The President’s Proposed FY 2013 Budget: What is the Impact on Newborn Screening?
Following the footsteps of news media outlets, we are tapping into the President’s proposed budget for Fiscal Year (FY) 2013. For those who are unfamiliar with the government’s calendar, the fiscal year actually begins on October 1st, 2012. Given the challenging budget climate, newborn screening programs have fared well, and rightfully so given their track record, as outlined within the Congressional Justification sections of the budget proposal. (http://www.hrsa.gov/about/budget/budgetjustification2013.pdf Pg 225) However, this proposed budget will not be the one signed into law. It will just serve as a template for funding this year. The next step is for Congress to debate, modify, and pass the budget before the President signs it into law. Nevertheless, this proposal clearly demonstrates the administration’s funding priorities, and newborn screening programs are definitely part of the equation again this year!

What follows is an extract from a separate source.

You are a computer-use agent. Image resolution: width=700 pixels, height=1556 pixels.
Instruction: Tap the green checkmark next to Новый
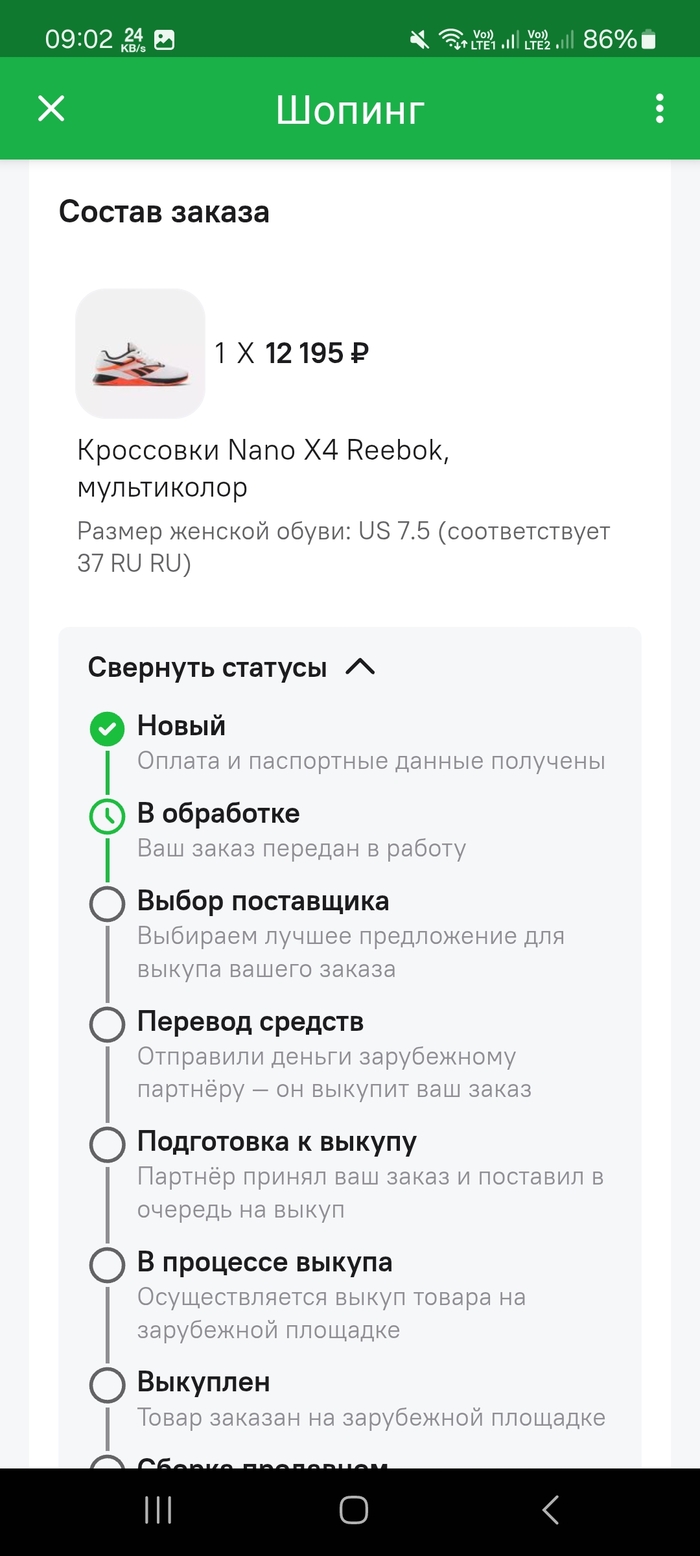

Let us consider the proposed FY 2013 budget for newborn screening programs under the Maternal and Child Health Bureau (MCHB). The funding for Heritable Disorders programs would remain at the same level as FY 2012, which is $9,834,000. Funding for the Clearinghouse (Baby’s First Test) is authorized through the Newborn Screening Saves Lives Act (H.R. 3825, S. 1858 http://www.babysfirsttest.org/newborn-screening-legislation) The funding level is expected to remain the same. In justifying the costs to Congress, the Department of Health and Human Services identified three purposes of Baby’s First Test, the nation’s clearinghouse on newborn screening education:
1.) Increases awareness, knowledge, and understanding of all stakeholders, including industry representatives and the broader public
2.) Increases awareness, knowledge, and understanding of NBS services and diseases that are screened, and
3.) Links the National Newborn Screening Information System’s public site, which contains newborn screening performance data based on quality indicators.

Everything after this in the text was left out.